Keith Jarrett, un mito a Bergamo
Concerto il 16 luglio al Lazzaretto

La notizia è di quelle «bomba»: Keith Jarrett terrà un concerto a Bergamo, con Jack De Johnette e Gary Peacock, il 16 luglio prossimo al Lazzaretto. Il concerto è organizzato in seno alla quinta edizione della rassegna di musica contemporanea “Contaminazioni contemporanee” in stretta collaborazione con il Comune di Bergamo, assessorato alla Cultura di Claudia Sartirani. Alessandro Bettonagli, il direttore artistico della rassegna ha lavorato per cinque anni all'ipotesi di questo concerto.

Jarrett non è un artista facile e ha necessità di contesti e garanzie particolari, sia quando si esibisce in trio, con Gary Peacock e Jack De Johnette. Jarrett e i suoi compagni arriveranno in Italia a luglio, per tre concerti: a Ravenna il 13, al Palazzo Mauro de Andre, il 16 a Bergamo, il 18 all'Auditorium Parco della Musica di Roma. Ogni volta che torna in Italia il trio, uno dei fondamentali in materia di jazz da più di venticinque anni a questa parte, l'evento è assicurato.

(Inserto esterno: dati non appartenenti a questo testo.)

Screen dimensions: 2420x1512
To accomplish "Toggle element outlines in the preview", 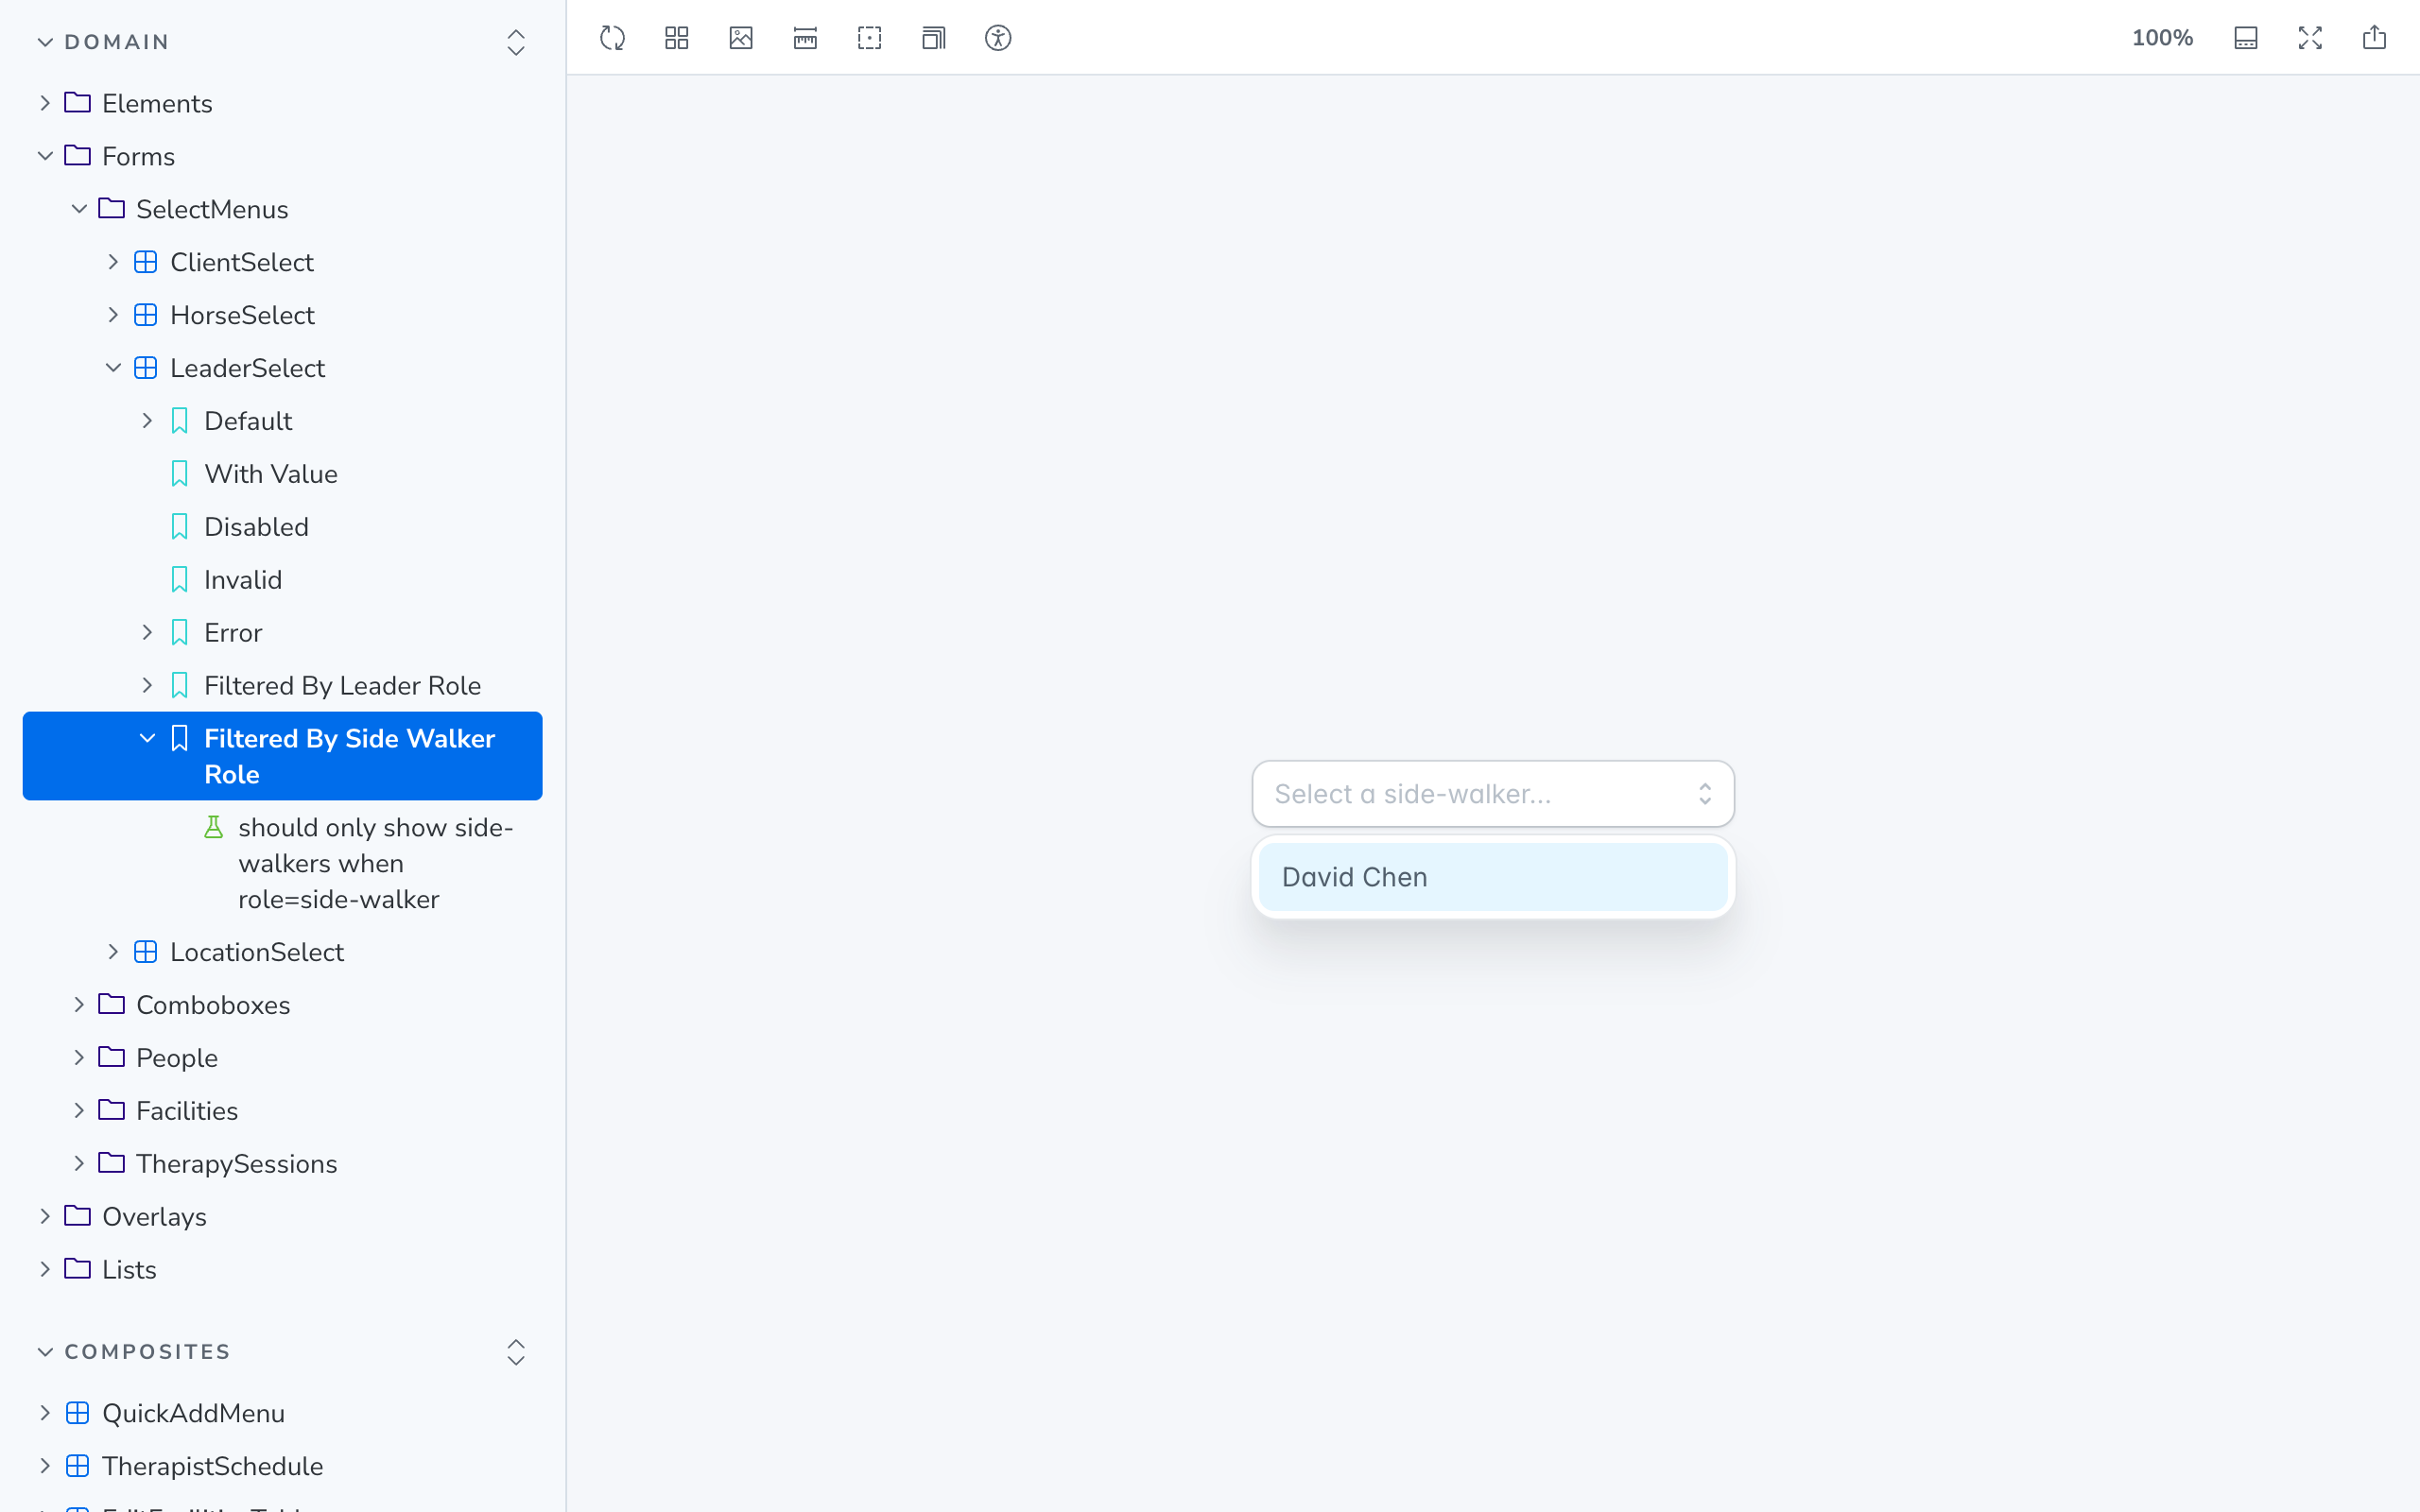I will point(868,38).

Siamo ai massimi livelli della musica d'oggi. Dischi come “The Köln Concert” hanno stabilito un contatto con il grande pubblico che pochi altri album hanno saputo costruire. Per il jazz e l'improvvisazione, quel disco ha avuto pari impatto dell'Album Bianco dei Beatles sul pop. Jarrett pur essendo un jazzista eterodosso nell'approccio musicale alla materia tradizionale, e sostanzialmente un musicista a tutto tondo per indole e cultura musicale, non ha mai negato la centralità del jazz nella sua formazione e anche nel suo personale gusto musicale.

Jarrett è anche un musicista alla moda, ma solo perché in perfetta sintonia con quella che forse è la più importante tendenza del secolo scorso e dei cosiddetti “anni zero”. All'interno delle improvvisazioni pianistiche che l'hanno reso celebre nel mondo intero, nell'anima di quell'eloquio solitario che sembra nato da un rito sciamanico, è difficile decodificare le influenze, ma soprattutto è inutile. Le improvvisazioni di Jarrett non sono altro che il simbolo di un nomadismo intellettuale, un segno dei tempi che è meno brutale di quello lasciato da Miles Davis, ma ugualmente vitale e pregnante.